Книга Как работает музыка, страница 18. Автор книги Дэвид Бирн

Разделитель для чтения книг в онлайн библиотеке

Онлайн книга «Как работает музыка»

Cтраница 18

В том туре я решил пуститься против течения. Мы выступали в основном с новым материалом, не перемежая его со старыми хитами, за что мне, конечно же, пришлось поплатиться. Несмотря на то что концерты были действительно захватывающими, и даже североамериканцы танцевали под нашу музыку, бóльшая часть моей аудитории вскоре отвернулась от меня, предположив, что я «стал туземцем». Еще один полезный урок для тех, кто выступает вживую. В какой-то момент нас позвали играть на европейский музыкальный фестиваль под открытым небом и нашу латиноамериканскую группу засунули между Pearl Jam и Soundgarden. Отличные группы, только вот мы никак не вписывались.

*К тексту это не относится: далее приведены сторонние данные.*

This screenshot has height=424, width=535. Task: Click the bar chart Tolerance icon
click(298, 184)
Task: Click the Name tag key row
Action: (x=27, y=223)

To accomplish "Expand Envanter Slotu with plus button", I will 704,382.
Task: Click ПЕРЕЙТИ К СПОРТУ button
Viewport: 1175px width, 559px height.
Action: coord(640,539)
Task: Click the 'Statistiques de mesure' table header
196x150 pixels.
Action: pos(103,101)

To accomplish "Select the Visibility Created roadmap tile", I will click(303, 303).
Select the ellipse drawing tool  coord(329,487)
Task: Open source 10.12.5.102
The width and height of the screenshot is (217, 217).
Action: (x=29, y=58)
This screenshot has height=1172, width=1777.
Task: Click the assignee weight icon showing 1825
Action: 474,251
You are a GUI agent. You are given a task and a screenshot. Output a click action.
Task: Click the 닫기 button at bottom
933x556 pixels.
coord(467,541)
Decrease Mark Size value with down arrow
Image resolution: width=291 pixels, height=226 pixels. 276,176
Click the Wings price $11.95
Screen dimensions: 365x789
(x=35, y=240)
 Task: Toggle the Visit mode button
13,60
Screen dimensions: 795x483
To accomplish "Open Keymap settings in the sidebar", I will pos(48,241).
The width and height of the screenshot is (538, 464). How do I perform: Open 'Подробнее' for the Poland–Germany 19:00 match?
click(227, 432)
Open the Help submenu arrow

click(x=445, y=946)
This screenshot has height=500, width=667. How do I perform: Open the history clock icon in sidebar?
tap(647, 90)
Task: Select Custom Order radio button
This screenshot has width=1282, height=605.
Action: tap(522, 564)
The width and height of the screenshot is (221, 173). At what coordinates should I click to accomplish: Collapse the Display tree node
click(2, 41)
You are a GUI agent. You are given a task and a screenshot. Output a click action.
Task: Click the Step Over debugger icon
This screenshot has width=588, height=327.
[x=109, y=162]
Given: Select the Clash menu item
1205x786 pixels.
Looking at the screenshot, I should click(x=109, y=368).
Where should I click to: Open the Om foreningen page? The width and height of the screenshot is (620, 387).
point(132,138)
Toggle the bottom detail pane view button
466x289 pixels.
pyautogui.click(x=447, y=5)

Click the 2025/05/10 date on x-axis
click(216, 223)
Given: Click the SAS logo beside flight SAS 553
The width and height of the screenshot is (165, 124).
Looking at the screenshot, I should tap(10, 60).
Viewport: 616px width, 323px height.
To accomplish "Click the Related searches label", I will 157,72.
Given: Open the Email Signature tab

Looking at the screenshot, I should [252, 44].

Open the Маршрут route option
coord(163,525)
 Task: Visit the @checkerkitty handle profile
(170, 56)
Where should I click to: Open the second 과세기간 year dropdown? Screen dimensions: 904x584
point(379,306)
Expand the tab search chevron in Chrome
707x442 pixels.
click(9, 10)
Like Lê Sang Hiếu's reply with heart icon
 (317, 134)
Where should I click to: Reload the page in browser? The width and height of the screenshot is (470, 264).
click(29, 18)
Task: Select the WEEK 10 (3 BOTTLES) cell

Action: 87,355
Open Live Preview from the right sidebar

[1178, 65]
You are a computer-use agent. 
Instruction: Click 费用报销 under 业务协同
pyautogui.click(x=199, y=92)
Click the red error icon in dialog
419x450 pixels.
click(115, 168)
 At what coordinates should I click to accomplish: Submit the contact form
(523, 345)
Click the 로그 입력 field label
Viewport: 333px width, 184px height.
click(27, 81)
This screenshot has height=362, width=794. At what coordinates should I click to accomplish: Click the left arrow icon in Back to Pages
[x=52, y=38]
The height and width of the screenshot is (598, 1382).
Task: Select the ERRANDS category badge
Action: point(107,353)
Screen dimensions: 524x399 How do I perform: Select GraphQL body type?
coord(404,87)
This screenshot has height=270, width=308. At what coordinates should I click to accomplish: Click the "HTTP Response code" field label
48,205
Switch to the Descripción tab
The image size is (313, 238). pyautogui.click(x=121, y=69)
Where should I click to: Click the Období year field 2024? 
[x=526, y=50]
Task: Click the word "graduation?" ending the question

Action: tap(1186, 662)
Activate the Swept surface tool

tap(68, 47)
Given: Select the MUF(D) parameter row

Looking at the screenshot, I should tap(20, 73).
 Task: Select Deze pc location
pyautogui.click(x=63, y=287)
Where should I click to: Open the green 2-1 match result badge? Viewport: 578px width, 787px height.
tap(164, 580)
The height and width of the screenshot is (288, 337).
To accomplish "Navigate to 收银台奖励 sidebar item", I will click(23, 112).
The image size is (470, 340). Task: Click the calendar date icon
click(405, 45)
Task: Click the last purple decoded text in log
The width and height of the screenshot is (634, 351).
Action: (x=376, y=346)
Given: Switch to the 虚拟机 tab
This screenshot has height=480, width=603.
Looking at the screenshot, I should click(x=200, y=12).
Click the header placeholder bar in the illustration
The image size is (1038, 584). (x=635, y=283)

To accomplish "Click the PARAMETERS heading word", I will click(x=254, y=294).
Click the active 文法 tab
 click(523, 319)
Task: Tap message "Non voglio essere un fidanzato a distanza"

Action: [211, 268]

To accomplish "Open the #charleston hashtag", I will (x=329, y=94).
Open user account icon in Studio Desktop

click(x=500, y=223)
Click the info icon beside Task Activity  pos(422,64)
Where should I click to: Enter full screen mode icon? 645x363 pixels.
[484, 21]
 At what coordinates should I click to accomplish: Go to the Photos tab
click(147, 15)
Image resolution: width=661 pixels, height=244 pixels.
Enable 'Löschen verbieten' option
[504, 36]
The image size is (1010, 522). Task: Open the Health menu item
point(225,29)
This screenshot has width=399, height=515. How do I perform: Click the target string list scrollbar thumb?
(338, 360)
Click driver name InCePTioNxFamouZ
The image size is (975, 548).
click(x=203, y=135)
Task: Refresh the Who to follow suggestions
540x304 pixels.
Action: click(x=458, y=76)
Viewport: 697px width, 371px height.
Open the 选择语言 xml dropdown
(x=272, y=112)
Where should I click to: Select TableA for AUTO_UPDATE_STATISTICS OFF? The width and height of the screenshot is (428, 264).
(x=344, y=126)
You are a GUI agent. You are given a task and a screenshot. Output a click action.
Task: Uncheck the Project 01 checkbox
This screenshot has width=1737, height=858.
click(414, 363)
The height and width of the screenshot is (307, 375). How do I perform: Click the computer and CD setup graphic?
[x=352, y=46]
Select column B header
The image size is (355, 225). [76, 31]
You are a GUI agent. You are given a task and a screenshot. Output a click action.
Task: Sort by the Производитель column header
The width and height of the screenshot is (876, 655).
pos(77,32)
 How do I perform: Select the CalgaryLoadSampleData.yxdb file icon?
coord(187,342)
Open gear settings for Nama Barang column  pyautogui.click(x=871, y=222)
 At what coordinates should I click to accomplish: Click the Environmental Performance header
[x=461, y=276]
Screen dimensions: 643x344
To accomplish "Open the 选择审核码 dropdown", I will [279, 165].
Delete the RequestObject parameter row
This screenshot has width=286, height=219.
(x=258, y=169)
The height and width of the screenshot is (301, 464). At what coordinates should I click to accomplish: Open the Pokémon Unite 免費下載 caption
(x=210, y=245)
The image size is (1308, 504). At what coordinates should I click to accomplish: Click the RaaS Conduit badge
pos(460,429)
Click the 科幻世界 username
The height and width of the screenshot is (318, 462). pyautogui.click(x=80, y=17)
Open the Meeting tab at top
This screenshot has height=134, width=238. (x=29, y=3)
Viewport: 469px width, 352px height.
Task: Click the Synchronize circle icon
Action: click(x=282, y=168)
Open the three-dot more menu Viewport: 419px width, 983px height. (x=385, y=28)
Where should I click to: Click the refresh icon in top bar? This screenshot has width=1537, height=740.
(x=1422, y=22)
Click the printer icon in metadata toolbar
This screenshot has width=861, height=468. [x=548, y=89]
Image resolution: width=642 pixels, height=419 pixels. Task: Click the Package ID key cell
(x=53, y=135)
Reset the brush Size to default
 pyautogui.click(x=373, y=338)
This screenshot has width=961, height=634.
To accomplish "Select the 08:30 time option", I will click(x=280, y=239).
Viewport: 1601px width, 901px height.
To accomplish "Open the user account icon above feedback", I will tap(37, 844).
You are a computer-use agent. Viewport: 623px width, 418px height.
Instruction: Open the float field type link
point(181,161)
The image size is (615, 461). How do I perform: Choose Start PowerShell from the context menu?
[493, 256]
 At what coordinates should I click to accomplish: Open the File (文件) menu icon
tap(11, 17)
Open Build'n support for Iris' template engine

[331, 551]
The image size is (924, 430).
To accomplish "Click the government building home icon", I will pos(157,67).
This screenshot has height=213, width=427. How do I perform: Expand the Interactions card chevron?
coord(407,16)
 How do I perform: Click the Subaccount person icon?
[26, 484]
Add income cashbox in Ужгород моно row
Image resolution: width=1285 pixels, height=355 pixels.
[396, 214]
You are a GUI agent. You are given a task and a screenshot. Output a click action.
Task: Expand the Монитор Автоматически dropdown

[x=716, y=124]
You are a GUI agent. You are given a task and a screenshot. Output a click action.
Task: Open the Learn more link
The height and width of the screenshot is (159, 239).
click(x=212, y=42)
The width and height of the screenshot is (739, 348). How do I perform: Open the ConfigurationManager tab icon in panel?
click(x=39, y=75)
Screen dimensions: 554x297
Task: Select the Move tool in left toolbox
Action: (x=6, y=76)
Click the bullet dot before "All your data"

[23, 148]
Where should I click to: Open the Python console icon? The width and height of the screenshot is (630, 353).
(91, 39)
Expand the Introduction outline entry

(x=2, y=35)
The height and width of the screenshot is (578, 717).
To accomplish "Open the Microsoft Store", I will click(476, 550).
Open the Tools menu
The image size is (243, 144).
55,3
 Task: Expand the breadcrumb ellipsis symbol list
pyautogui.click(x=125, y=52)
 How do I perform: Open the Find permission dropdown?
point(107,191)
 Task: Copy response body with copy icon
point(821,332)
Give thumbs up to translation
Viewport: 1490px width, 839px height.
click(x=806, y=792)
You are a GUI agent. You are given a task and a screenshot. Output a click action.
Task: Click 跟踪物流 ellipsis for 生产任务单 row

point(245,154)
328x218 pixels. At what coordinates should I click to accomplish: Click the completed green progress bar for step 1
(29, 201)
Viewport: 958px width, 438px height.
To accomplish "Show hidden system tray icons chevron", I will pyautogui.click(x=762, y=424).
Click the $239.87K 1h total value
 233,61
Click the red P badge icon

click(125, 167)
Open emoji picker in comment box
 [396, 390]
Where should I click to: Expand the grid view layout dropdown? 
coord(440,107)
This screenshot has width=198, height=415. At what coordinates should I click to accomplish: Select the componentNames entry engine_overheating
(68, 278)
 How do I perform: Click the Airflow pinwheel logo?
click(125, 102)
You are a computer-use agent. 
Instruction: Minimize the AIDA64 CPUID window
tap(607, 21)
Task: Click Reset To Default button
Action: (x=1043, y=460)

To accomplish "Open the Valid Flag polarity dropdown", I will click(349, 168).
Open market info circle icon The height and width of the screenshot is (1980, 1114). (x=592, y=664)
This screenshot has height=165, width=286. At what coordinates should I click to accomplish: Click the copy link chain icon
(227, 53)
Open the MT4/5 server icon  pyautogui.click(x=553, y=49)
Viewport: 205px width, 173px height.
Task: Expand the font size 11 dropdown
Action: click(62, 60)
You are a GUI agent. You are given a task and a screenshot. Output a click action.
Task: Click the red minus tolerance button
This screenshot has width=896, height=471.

За этим туром последовал следующий, в котором ко все тем же латиноамериканским музыкантам, участвующим в записи Rei Momo, добавились такие фанк-музыканты, как, например, Джордж Портер – младший (басист из группы The Meters). Теперь нам под силу было исполнить некоторые из песен Talking Heads, включая даже те, которые сами Talking Heads не могли играть вживую. Я намеревался выявить связь между латиноамериканскими грувами и новоорлеанским фанком – по крайней мере, была у меня такая надежда. Помимо этого, я начал делать короткие акустические номера с драм-машиной. Таким образом я начинал шоу один на сцене, а затем внезапное падение занавеса открывало публике большую группу.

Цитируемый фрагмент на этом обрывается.